## Task description
Return the lines beginning at the one that contains "Image resolution: width=960" and running to the end of the records, exactly and with nothing else. Omit pictures.

Stored data entries:
----------
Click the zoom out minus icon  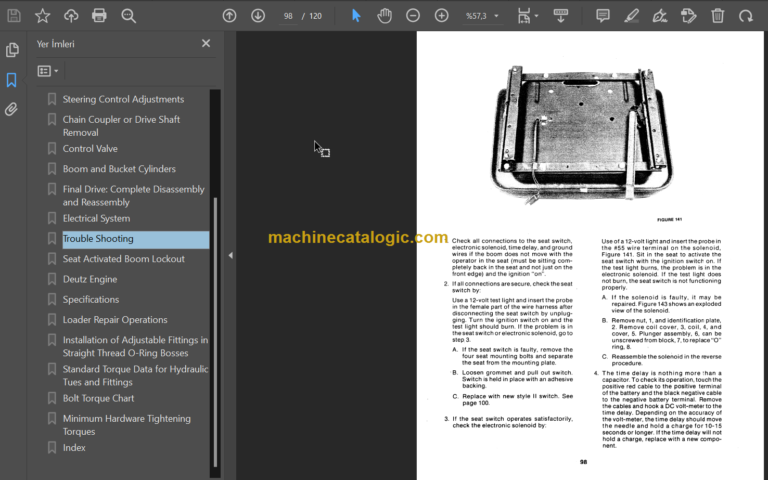point(413,15)
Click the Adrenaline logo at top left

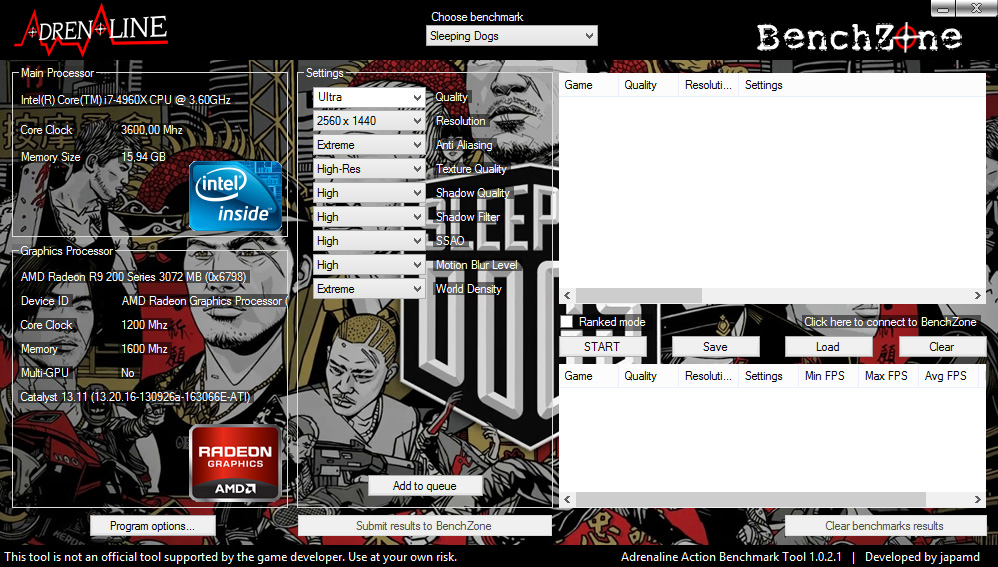(91, 29)
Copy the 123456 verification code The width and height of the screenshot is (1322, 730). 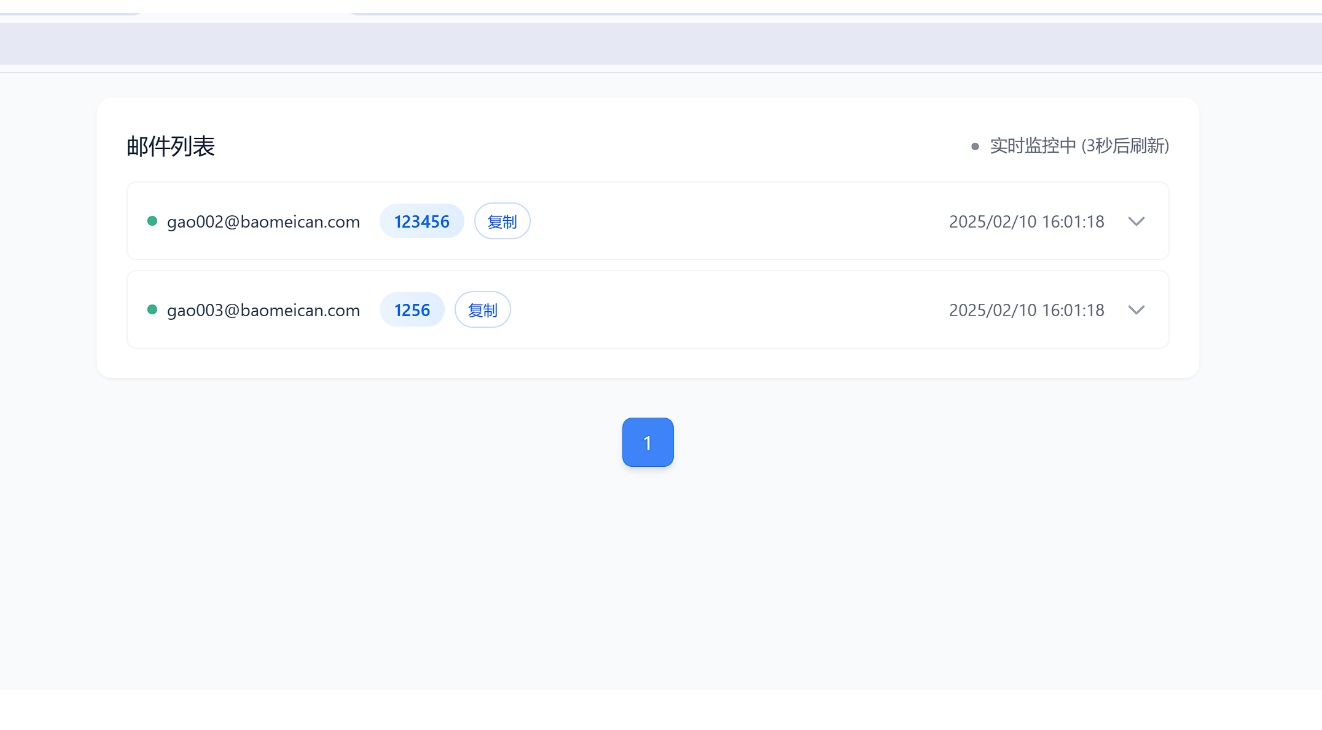tap(502, 221)
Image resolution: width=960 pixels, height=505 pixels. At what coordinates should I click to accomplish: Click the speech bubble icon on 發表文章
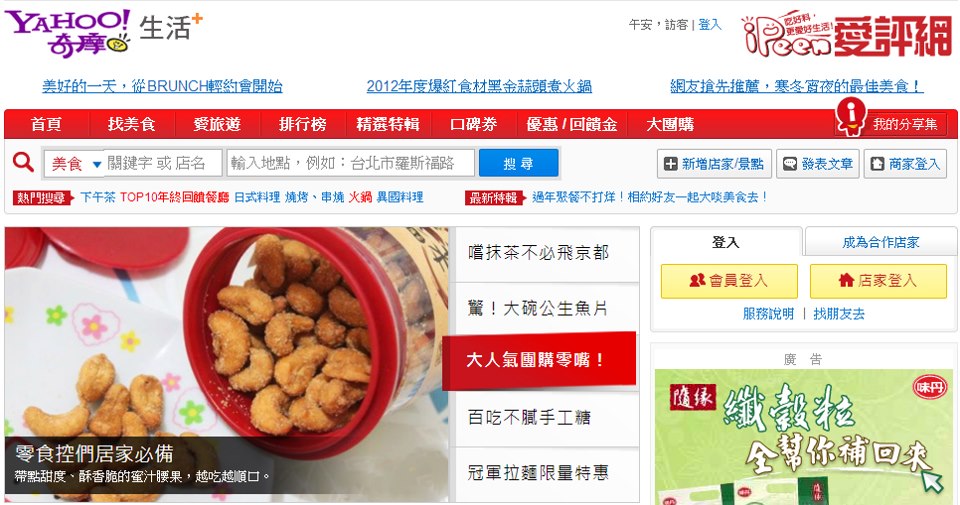pos(790,164)
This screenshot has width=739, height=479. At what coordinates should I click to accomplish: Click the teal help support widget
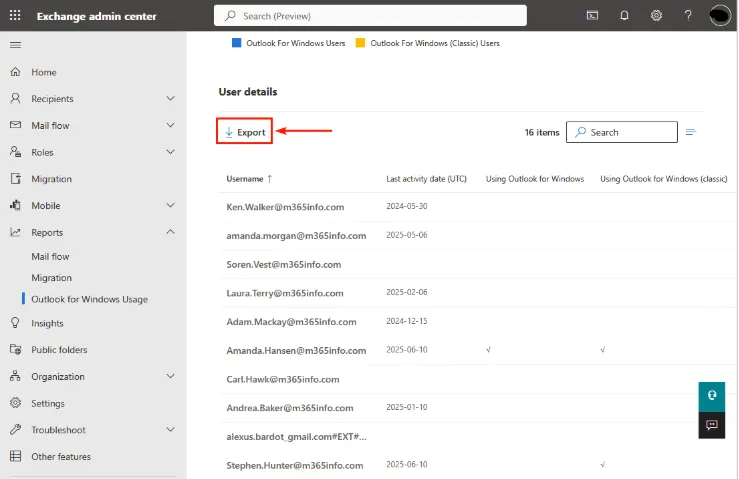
----------
## Response below
Image resolution: width=960 pixels, height=505 pixels. At what coordinates should I click to accomplish: Click the speech bubble icon on 發表文章
pos(790,164)
This screenshot has width=739, height=479. At what coordinates should I click to accomplish: Click the teal help support widget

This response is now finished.